Insulin Resistance: A Simple Explanation of a Complex Problem
- Julien Boillat

- 4 days ago
- 2 min read
Most people think insulin resistance happens only when you eat too much sugar. But insulin resistance is actually a whole-body problem, involving muscle, fat tissue, the liver, kidneys, blood vessels, and even mitochondria.
Understanding the basics helps make sense of fatigue, weight gain, inflammation, and long-term metabolic issues.
How insulin normally works
After a meal, insulin acts as a coordinator. It helps muscles take in glucose and store it as glycogen, tells fat tissue to store fat safely, signals the liver to stop producing sugar, relaxes blood vessels via nitric oxide, and briefly increases sodium reabsorption in the kidneys.
In a healthy system, insulin rises after eating, does its job, then falls back down.
What insulin resistance really is
Insulin resistance does not mean insulin stops working. It means the main pathway that allows glucose to enter cells becomes less efficient. To compensate, the pancreas produces more insulin.
This leads to chronically elevated insulin levels, which creates problems of its own.

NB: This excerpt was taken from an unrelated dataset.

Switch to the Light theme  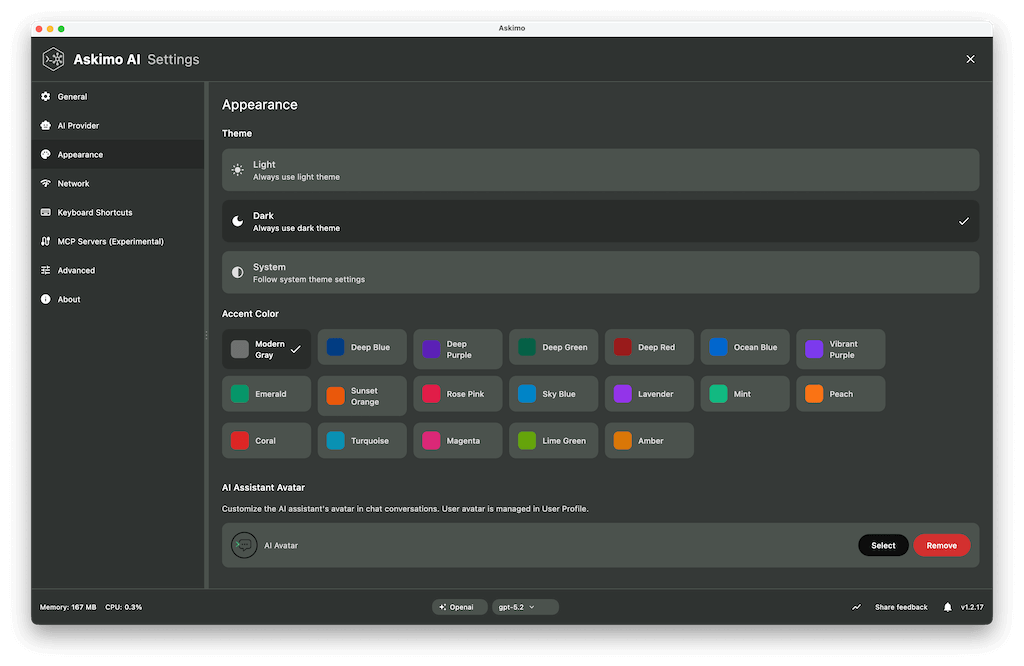click(x=600, y=170)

Fat tissue becomes less sensitive to insulin and starts releasing free fatty acids into the bloodstream. Muscles absorb glucose less efficiently. The liver continues producing sugar when it should stop. As a result, the blood contains too much fuel—both sugar and fat at the same time.
Why this leads to oxidative stress
Muscle and liver cells absorb free fatty acids freely, even in insulin resistance. When too much fuel enters the cell, mitochondria become overloaded. They cannot burn unlimited glucose and fat at the same time.
This overload causes inefficiencies in energy production. Electrons leak from the mitochondrial system and form reactive oxygen species (ROS). These molecules damage mitochondrial function, increase inflammation, and further block insulin signaling.
Instead of a lack of energy, insulin resistance is a problem of too much energy arriving where it cannot be processed cleanly.
The kidney connection most people don’t know
The kidneys normally clear about one-third of circulating insulin. When insulin stays high all day, this clearance system becomes saturated, so insulin remains elevated even longer.
High insulin also makes the kidneys retain sodium and water, raising blood pressure. This activates the renin-angiotensin-aldosterone system (RAAS). One of its hormones, angiotensin II, strongly increases oxidative stress.
Oxidative stress reduces nitric oxide in blood vessels, making them stiffer and less able to deliver oxygen and glucose to muscles. This worsens insulin resistance, closing a vicious circle.
The full picture
Insulin resistance is not a single-organ failure. It is a network problem:
Muscle absorbs glucose poorly.Fat tissue leaks fatty acids.The liver overproduces sugar.The kidneys retain sodium and raise blood pressure.Blood vessels lose flexibility.Mitochondria produce excess oxidative stress.
Each part reinforces the others.

The good news
Because insulin resistance involves many systems, it can improve when overall metabolic load decreases:
Regular movement, especially walking and muscle contraction, improves glucose uptake without insulin. Reducing ultra-processed foods lowers fuel overload. Allowing insulin to drop between meals helps restore sensitivity. Good sleep and stress management reduce hormonal pressure on the system.
Insulin resistance is not a moral failure or a sugar obsession. It is a physiological adaptation to chronic overload—and with the right signals, the body can recalibrate.